Richard Arthur Brabazon Ponsonby was born at Gravesend on the south bank of the Thames in Kent, England to John Henry and Florence Ponsonby. His boyhood was spent in the family home in London and at the Somerset country home, Brympton d'Evercy, of his grandfather, Spencer Ponsonby-Fane. Ponsonby was educated at Harrow School.

He added "Fane" to his own name when he inherited Brympton d'Evercy in 1916 after the deaths of both his grandfather and father.

==Career==
In 1896, Ponsonby traveled to Cape Town to serve as Private Secretary to the Governor of the British Cape Colony. For the next two decades, his career in the British Empire's colonial governments spanned the globe. He worked closely with a number of colonial leaders as private secretary to the Governor of Natal (1896), to the Governor of Trinidad and Tobago (1898), to the Governor of Ceylon (1900), and to the Governor of Hong Kong (1903). He was re-posted to Natal in 1907; and in 1910, he was private secretary to the Governor of Fiji. Also in 1910 he played a single first-class cricket match for the Marylebone Cricket Club. In 1915–1919, he was re-posted as private secretary to the Governor of Hong Kong.

In addition to his government duties in Hong Kong, he began lecturing at the University of Hong Kong in 1916; and his association with the faculty of the university continued until 1926.

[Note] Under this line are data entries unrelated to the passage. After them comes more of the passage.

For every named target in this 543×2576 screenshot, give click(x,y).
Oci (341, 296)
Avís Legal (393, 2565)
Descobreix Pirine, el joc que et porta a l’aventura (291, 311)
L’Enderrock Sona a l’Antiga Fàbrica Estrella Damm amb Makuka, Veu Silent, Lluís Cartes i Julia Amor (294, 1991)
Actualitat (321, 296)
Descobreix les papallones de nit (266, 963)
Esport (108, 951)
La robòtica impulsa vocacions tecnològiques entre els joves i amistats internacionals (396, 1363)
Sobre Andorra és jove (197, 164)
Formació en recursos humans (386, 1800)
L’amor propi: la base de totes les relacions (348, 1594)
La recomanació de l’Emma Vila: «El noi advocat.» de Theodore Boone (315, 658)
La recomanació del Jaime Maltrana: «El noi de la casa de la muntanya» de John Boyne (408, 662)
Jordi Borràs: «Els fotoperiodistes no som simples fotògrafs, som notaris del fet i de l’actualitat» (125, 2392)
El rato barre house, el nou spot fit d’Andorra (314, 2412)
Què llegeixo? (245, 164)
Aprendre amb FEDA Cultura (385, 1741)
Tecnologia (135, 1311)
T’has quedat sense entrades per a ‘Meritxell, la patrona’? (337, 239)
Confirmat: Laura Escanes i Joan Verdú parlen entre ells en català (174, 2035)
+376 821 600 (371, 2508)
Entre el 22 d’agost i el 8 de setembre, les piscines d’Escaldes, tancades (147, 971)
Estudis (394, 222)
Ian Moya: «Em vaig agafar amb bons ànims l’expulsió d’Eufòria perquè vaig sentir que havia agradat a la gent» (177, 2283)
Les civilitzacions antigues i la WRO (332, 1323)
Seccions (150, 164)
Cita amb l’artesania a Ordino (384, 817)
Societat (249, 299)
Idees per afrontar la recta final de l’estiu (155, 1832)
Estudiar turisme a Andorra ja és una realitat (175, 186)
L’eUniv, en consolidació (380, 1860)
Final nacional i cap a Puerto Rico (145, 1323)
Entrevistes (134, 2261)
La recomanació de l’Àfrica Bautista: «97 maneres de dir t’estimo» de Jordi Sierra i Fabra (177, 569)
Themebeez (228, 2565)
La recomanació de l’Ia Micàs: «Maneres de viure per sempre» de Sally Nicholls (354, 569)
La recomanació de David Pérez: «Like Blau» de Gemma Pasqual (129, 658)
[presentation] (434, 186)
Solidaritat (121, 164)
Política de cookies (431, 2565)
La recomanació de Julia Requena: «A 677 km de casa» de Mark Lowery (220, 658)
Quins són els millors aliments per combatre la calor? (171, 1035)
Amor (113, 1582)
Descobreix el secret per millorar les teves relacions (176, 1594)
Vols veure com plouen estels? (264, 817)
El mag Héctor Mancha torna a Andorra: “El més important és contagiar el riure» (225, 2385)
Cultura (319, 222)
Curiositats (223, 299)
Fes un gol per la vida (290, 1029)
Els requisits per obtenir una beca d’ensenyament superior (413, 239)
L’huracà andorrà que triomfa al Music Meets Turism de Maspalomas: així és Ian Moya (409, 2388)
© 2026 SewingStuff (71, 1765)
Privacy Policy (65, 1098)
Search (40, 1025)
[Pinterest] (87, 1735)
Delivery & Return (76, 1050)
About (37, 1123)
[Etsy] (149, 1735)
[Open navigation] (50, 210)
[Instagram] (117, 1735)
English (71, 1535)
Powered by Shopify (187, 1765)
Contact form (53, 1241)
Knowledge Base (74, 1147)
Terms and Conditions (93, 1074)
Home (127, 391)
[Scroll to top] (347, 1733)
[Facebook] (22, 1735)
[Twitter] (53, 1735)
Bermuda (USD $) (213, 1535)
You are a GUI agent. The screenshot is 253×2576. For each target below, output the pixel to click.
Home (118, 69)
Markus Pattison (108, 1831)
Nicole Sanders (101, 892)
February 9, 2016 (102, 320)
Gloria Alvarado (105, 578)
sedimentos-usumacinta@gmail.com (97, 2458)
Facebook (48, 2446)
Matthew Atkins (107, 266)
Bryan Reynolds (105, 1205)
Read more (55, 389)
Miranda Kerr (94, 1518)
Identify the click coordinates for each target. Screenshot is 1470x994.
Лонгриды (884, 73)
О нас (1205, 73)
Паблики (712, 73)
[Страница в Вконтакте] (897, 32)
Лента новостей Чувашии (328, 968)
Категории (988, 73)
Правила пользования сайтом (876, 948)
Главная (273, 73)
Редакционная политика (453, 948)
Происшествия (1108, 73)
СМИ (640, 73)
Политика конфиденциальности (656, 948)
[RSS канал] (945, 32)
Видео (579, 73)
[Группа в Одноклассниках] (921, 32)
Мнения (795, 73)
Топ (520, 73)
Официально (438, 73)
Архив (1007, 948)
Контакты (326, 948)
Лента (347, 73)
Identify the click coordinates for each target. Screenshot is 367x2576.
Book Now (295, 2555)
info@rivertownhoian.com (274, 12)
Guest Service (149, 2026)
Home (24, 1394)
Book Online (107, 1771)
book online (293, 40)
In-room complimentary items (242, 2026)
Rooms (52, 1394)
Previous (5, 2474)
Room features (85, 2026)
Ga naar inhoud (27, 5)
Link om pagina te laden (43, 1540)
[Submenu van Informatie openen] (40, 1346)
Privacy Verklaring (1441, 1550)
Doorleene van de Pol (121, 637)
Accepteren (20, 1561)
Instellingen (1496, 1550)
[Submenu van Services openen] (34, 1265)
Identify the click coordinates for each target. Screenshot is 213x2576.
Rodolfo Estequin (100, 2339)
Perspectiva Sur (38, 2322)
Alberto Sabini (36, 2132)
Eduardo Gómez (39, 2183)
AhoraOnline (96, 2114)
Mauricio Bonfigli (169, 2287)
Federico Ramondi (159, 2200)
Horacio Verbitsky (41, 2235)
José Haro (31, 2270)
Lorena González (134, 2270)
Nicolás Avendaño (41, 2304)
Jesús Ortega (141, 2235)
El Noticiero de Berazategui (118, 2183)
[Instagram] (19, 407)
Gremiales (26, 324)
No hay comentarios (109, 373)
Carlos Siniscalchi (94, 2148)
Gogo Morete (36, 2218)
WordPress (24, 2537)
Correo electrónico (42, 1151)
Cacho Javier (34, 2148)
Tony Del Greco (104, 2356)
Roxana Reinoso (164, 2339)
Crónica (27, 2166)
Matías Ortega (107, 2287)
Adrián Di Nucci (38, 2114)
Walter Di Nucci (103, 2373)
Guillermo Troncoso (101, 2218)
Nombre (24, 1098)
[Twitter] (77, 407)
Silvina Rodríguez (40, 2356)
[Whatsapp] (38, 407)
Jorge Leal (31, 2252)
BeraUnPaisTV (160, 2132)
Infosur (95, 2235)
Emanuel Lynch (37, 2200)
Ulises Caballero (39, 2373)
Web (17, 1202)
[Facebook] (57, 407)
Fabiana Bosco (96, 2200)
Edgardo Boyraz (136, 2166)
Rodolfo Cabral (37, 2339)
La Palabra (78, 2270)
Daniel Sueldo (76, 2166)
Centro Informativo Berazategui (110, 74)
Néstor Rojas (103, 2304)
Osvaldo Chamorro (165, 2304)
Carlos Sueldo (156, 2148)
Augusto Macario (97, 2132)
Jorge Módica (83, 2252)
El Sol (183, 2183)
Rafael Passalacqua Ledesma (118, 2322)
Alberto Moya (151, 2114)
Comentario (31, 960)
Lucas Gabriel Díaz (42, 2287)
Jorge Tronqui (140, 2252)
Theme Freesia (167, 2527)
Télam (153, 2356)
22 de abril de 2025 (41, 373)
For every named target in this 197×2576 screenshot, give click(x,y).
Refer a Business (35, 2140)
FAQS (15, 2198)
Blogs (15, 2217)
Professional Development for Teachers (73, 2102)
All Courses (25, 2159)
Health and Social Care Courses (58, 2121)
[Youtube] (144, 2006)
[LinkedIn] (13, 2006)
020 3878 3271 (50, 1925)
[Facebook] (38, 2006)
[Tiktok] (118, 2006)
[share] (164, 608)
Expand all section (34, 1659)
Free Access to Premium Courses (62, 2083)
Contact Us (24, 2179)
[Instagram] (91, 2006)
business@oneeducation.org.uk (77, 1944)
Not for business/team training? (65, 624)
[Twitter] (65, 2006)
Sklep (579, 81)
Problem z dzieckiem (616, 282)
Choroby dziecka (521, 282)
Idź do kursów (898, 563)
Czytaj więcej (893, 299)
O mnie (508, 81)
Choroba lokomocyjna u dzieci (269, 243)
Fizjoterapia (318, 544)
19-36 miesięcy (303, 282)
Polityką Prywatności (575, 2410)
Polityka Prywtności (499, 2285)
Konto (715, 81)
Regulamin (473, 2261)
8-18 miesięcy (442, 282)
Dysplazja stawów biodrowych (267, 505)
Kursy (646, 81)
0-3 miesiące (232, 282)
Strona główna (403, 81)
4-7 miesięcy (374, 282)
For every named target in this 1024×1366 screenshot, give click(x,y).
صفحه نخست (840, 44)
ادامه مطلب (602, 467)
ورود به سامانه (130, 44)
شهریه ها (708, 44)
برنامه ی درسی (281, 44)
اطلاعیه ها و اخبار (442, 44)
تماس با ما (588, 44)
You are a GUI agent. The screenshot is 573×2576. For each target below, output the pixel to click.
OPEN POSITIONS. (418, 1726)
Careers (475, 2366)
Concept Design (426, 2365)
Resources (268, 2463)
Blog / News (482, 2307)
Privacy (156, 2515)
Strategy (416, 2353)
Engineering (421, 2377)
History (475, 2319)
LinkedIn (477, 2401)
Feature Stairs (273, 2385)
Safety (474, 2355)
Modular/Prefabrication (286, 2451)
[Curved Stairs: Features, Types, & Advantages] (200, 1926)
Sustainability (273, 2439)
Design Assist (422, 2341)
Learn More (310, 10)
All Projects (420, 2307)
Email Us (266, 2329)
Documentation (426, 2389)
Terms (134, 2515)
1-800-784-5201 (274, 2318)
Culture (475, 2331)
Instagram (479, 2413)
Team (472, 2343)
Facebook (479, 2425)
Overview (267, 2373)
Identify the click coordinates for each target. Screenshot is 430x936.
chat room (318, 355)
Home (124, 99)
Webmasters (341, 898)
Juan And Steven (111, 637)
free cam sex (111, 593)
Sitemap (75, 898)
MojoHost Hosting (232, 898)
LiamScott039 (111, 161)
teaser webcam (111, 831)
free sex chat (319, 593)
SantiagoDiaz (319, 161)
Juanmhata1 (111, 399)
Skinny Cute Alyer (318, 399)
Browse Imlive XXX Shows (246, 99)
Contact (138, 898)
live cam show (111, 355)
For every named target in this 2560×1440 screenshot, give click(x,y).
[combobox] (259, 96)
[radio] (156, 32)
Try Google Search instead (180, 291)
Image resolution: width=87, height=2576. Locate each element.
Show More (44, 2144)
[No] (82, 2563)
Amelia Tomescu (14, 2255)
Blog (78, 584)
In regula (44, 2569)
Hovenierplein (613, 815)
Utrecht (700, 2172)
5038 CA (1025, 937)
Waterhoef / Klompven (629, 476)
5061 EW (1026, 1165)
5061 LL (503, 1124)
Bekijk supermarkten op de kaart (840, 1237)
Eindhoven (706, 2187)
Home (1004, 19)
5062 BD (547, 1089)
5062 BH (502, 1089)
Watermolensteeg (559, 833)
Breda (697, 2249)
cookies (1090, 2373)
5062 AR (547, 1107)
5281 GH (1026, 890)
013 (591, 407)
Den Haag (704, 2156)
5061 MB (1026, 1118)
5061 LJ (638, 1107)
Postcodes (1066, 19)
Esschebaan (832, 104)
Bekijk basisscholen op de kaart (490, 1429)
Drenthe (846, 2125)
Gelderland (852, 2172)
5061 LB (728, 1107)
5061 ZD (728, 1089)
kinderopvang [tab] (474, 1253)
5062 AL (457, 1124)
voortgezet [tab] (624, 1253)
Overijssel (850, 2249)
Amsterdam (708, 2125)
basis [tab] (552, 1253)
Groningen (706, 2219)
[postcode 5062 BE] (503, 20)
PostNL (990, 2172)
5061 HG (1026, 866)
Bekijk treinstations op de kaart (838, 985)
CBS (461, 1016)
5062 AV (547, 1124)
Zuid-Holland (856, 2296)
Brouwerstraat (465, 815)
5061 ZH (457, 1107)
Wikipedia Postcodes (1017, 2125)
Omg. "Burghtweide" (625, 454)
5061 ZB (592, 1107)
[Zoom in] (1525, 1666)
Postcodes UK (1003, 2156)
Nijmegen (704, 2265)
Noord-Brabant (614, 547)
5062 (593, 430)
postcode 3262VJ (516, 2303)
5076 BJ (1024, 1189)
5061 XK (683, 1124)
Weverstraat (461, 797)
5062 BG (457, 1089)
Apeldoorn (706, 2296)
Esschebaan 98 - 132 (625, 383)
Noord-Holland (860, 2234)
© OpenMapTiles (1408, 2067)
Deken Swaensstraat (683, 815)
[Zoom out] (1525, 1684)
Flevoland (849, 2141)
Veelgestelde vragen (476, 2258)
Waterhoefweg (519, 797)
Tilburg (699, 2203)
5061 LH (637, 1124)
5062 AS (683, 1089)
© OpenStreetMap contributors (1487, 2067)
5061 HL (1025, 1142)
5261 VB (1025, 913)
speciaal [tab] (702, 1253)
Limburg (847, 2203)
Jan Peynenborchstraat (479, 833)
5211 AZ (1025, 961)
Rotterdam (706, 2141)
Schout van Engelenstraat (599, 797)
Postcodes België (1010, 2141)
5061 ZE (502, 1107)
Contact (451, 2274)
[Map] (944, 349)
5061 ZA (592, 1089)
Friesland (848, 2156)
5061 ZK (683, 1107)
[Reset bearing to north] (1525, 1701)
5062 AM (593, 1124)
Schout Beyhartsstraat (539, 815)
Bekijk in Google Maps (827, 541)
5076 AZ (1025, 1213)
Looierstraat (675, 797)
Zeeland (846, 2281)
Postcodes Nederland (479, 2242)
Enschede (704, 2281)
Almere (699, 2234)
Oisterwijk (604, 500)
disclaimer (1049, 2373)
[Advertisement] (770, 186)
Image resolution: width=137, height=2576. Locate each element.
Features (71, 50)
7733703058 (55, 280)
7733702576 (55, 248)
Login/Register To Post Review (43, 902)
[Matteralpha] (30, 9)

After 1919, Ponsonby-Fane became a permanent resident of Japan, traveling four months of the year to Hong Kong for lectures at the Crown colony's university.

In 1921, when the Japanese Crown Prince visited Hong Kong en route to Europe, Ponsonby-Fane was introduced as his interpreter.

When Emperor Shōwa was enthroned in 1928, he was the only non-Japanese guest who was invited to witness the ceremonies from in front of the palace's Kenreimon gate.
In 1930, when HIH Prince Takamatsu and his wife traveled to Europe, Ponsonby-Fane sailed on the same ship; and he was invited to attend all the welcoming receptions for them in England.

In 1932, Ponsonby-Fane built a Japanese-style home in one of the northern suburbs of Kyoto. In the last decades of his life, he was always photographed with a long woolen scarf draped around his shoulders. This unique scarf was said to be hand-knit by Dowager Empress Teimei, the widow of Emperor Taishō; and he highly valued this unique token of personal favour.

Ponsonby-Fane died at home in Kyoto in December 1937.

==Selected works==
In an overview of writings by and about Richard Ponsonby-Fane, OCLC/WorldCat lists roughly 74 works in 136 publications in 2 languages and 1,443 library holdings.
This list is not finished; you can help Wikipedia by adding to it.
- The Imperial Family of Japan, 1915
- The Capital and Palace of Heian (Heian-kio oyobi Daidairi), 1924
- The Vicissitudes of Shinto, 1931
- The Nomenclature of the N. Y. K. Fleet, 1931
- Kamo Mioya Shrine, 1934
- Kyoto: the Old Capital of Japan, 794-1869, 1956
- The Imperial House of Japan, 1959
- Sovereign and Subject, 1962
- Studies in Shinto and Shrines, 1962
- The Vicissitudes of Shinto, 1963
- Visiting Famous Shrines in Japan, 1964

==Honours==
- Order of the Rising Sun.
- Order of the Sacred Treasure, 1921.
- University of Hong Kong, Honorary Doctor of Laws, 1926.